==== Given data ====

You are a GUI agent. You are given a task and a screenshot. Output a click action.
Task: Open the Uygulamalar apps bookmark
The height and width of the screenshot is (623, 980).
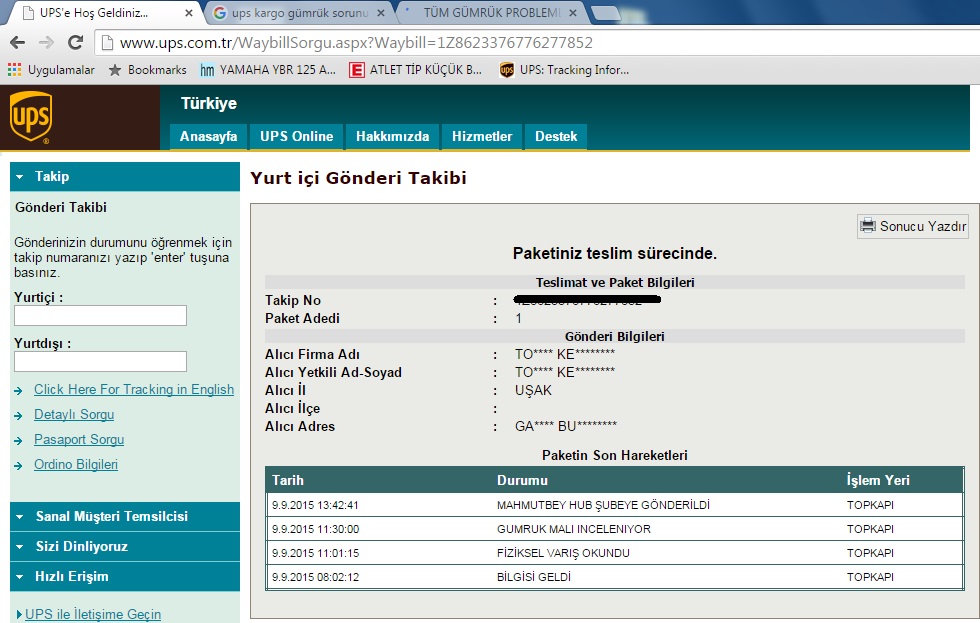pos(50,70)
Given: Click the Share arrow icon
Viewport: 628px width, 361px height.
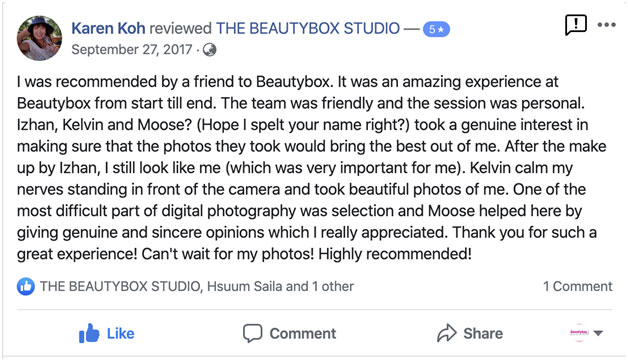Looking at the screenshot, I should (447, 333).
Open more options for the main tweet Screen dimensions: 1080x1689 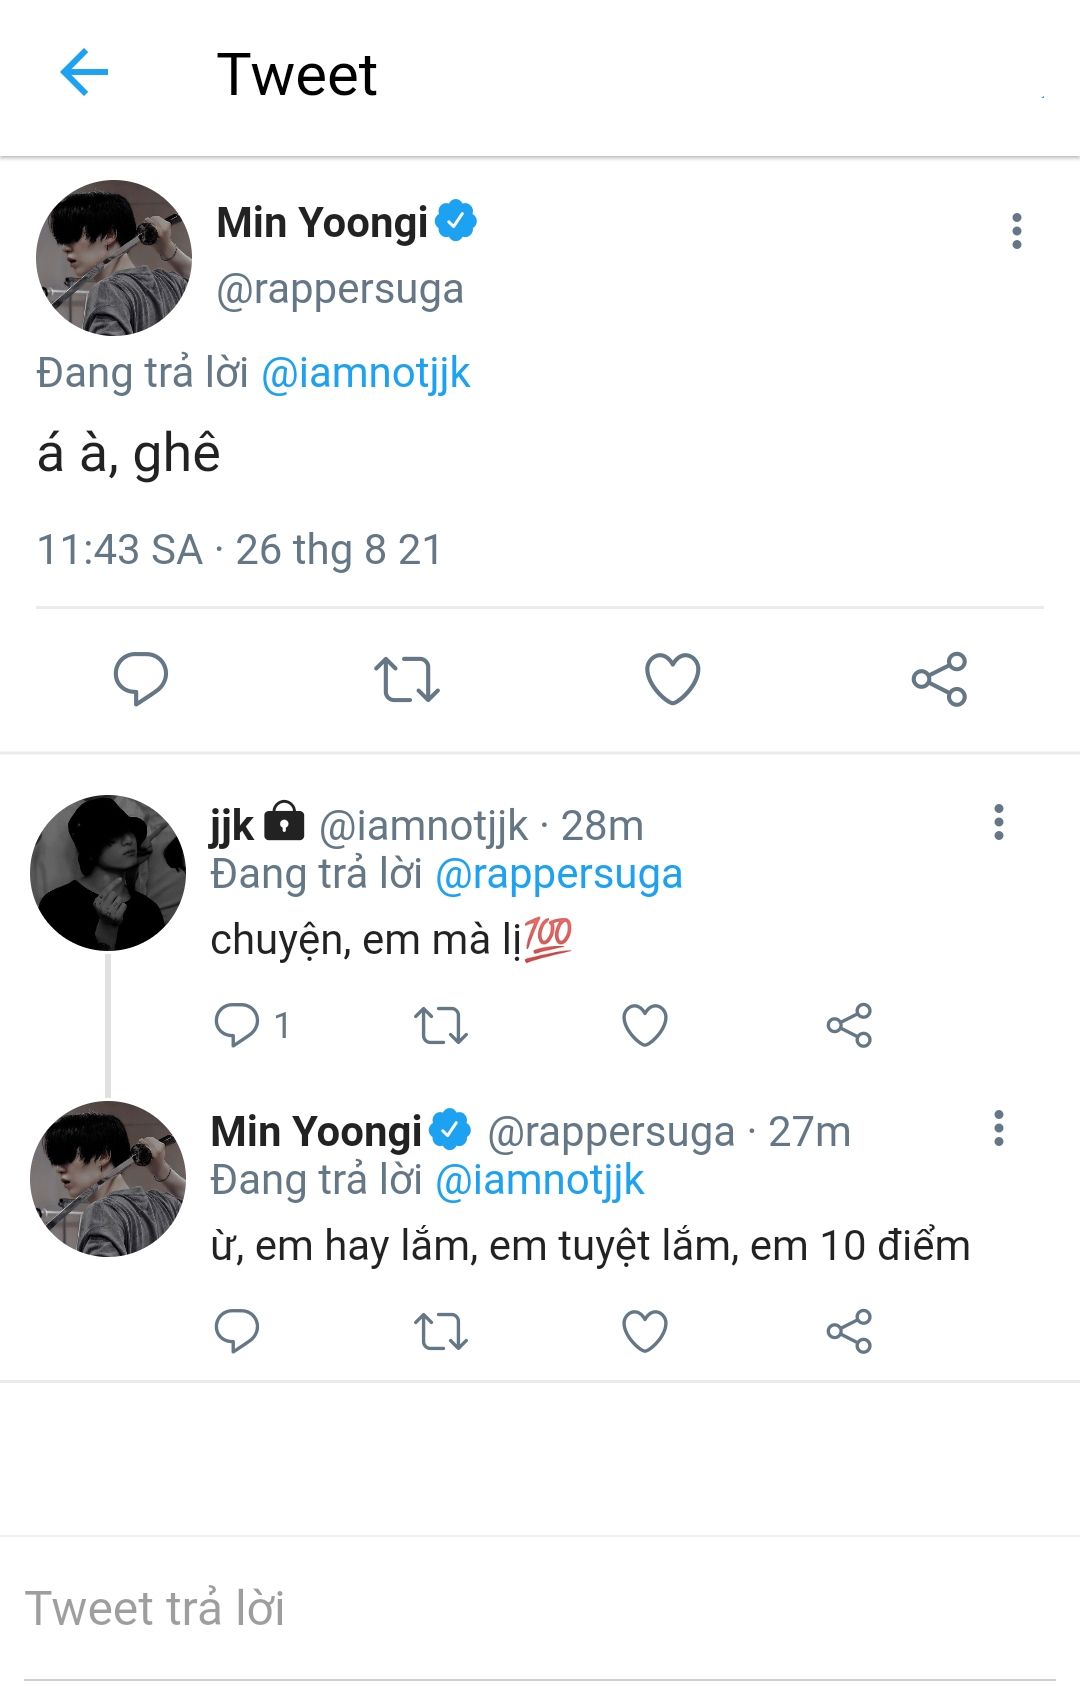(x=1017, y=231)
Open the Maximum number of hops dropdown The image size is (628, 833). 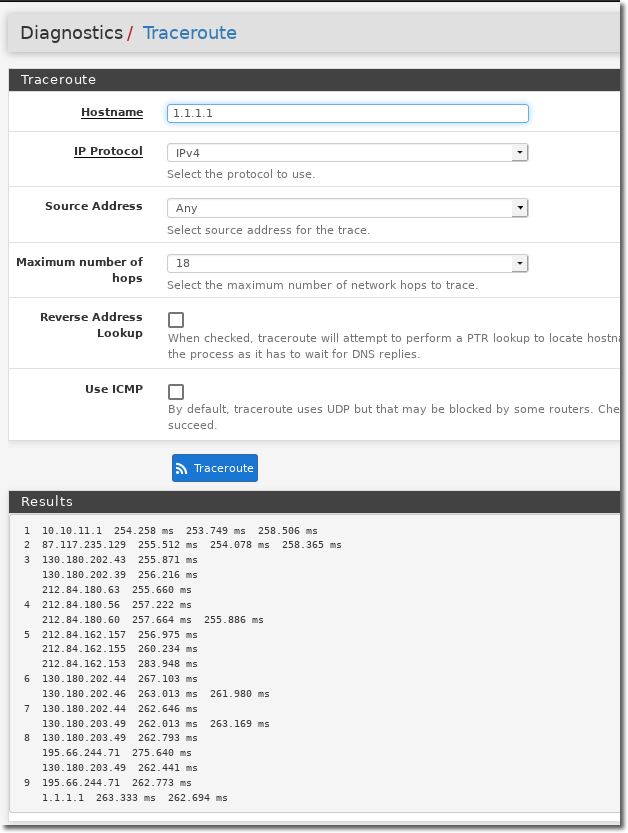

====

From the first line of the listing above, repeat every line through the one holding "Given: Click the Share arrow icon". Both ends count, and pictures stay out.

You are a GUI agent. You are given a task and a screenshot. Output a click action.
Task: Open the Uygulamalar apps bookmark
The height and width of the screenshot is (623, 980).
pos(50,70)
Given: Click the Share arrow icon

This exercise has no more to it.